Write out the stretch of lines below that begins at the line with "Google Haritalar’da Aç (510, 2311)" and ends at the line with "[Меню] (205, 19)", including both, exactly as given and nothing more.

==== INPUT DATA

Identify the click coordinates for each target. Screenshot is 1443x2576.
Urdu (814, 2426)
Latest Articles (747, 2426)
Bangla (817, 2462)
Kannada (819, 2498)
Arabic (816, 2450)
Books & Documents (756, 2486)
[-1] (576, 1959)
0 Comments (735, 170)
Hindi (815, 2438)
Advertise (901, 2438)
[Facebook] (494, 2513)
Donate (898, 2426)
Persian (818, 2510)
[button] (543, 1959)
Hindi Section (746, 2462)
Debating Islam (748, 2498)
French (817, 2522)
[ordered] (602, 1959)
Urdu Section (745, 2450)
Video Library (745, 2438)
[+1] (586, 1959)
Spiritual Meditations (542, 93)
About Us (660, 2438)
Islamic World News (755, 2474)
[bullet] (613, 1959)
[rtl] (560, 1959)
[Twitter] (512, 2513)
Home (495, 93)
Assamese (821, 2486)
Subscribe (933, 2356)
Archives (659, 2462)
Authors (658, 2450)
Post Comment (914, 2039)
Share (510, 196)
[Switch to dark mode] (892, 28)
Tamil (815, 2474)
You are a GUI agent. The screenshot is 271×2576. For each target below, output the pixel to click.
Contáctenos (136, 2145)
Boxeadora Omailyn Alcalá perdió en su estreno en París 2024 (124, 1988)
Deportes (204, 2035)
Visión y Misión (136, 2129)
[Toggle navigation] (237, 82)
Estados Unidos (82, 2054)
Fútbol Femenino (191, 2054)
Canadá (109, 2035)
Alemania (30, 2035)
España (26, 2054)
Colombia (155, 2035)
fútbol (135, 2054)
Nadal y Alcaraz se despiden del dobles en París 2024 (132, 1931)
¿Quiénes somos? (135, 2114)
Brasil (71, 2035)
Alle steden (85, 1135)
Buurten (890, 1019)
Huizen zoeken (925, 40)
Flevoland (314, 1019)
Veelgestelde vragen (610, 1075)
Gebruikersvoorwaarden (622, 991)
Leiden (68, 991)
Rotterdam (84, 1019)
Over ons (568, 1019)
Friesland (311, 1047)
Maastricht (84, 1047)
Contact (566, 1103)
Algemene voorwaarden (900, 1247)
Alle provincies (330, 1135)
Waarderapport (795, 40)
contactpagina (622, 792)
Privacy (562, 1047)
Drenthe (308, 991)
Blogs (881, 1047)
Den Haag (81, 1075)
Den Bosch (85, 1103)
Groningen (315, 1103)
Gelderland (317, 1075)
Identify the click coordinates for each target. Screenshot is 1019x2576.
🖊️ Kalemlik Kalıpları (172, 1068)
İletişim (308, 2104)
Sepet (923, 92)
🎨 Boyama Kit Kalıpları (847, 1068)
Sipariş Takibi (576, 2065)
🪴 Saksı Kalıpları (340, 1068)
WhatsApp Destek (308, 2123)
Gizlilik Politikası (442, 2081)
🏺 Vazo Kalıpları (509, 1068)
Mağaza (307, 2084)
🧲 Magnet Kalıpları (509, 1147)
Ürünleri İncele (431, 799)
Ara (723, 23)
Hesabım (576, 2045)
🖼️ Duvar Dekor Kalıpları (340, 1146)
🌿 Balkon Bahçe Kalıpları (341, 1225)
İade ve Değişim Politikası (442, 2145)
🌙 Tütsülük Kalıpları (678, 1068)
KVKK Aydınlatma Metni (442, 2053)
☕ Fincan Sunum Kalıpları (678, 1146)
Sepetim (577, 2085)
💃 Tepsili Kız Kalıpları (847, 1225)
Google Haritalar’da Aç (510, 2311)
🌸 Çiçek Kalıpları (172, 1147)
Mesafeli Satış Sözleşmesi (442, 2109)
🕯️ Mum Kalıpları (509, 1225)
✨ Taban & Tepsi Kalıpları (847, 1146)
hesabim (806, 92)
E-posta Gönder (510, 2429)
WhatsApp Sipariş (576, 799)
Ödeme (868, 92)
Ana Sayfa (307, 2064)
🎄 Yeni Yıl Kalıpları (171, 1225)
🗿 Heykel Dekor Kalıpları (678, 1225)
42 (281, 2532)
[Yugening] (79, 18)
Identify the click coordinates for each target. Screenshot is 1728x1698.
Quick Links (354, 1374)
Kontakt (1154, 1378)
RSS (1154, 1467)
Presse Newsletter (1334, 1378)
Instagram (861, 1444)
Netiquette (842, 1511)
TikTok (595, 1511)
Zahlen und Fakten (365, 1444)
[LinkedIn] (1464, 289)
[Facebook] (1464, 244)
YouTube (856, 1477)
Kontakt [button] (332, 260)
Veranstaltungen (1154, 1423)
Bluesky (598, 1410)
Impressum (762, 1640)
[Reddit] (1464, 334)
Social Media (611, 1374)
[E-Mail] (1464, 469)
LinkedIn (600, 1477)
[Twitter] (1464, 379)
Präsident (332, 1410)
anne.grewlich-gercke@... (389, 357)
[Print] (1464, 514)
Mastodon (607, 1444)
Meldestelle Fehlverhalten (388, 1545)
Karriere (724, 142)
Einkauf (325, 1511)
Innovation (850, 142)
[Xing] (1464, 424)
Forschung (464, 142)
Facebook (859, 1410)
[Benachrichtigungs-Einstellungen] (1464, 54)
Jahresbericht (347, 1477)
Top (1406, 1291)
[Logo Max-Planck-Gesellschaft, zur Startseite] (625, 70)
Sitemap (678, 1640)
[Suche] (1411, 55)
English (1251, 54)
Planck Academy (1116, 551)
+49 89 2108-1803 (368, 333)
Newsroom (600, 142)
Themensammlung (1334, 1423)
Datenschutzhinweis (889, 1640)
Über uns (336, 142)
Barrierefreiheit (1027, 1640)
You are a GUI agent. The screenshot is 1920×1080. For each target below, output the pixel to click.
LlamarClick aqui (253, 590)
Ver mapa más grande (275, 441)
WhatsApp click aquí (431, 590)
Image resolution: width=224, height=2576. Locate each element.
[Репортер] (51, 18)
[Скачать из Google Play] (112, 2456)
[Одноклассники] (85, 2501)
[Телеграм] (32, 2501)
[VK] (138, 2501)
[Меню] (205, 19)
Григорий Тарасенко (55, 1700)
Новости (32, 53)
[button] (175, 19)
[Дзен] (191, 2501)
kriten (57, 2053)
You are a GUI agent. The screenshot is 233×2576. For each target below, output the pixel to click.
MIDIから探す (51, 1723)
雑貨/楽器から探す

========

**SOLVED PROBLEM**
Google Haritalar’da Aç (510, 2311)
🌸 Çiçek Kalıpları (172, 1147)
Mesafeli Satış Sözleşmesi (442, 2109)
🕯️ Mum Kalıpları (509, 1225)
✨ Taban & Tepsi Kalıpları (847, 1146)
hesabim (806, 92)
E-posta Gönder (510, 2429)
WhatsApp Sipariş (576, 799)
Ödeme (868, 92)
Ana Sayfa (307, 2064)
🎄 Yeni Yıl Kalıpları (171, 1225)
🗿 Heykel Dekor Kalıpları (678, 1225)
42 (281, 2532)
[Yugening] (79, 18)
Identify the click coordinates for each target. Screenshot is 1728x1698.
Quick Links (354, 1374)
Kontakt (1154, 1378)
RSS (1154, 1467)
Presse Newsletter (1334, 1378)
Instagram (861, 1444)
Netiquette (842, 1511)
TikTok (595, 1511)
Zahlen und Fakten (365, 1444)
[LinkedIn] (1464, 289)
[Facebook] (1464, 244)
YouTube (856, 1477)
Kontakt [button] (332, 260)
Veranstaltungen (1154, 1423)
Bluesky (598, 1410)
Impressum (762, 1640)
[Reddit] (1464, 334)
Social Media (611, 1374)
[E-Mail] (1464, 469)
LinkedIn (600, 1477)
[Twitter] (1464, 379)
Präsident (332, 1410)
anne.grewlich-gercke@... (389, 357)
[Print] (1464, 514)
Mastodon (607, 1444)
Meldestelle Fehlverhalten (388, 1545)
Karriere (724, 142)
Einkauf (325, 1511)
Innovation (850, 142)
[Xing] (1464, 424)
Forschung (464, 142)
Facebook (859, 1410)
[Benachrichtigungs-Einstellungen] (1464, 54)
Jahresbericht (347, 1477)
Top (1406, 1291)
[Logo Max-Planck-Gesellschaft, zur Startseite] (625, 70)
Sitemap (678, 1640)
[Suche] (1411, 55)
English (1251, 54)
Planck Academy (1116, 551)
+49 89 2108-1803 (368, 333)
Newsroom (600, 142)
Themensammlung (1334, 1423)
Datenschutzhinweis (889, 1640)
Über uns (336, 142)
Barrierefreiheit (1027, 1640)
You are a GUI agent. The screenshot is 1920×1080. For each target below, output the pixel to click.
LlamarClick aqui (253, 590)
Ver mapa más grande (275, 441)
WhatsApp click aquí (431, 590)
Image resolution: width=224, height=2576. Locate each element.
[Репортер] (51, 18)
[Скачать из Google Play] (112, 2456)
[Одноклассники] (85, 2501)
[Телеграм] (32, 2501)
[VK] (138, 2501)
[Меню] (205, 19)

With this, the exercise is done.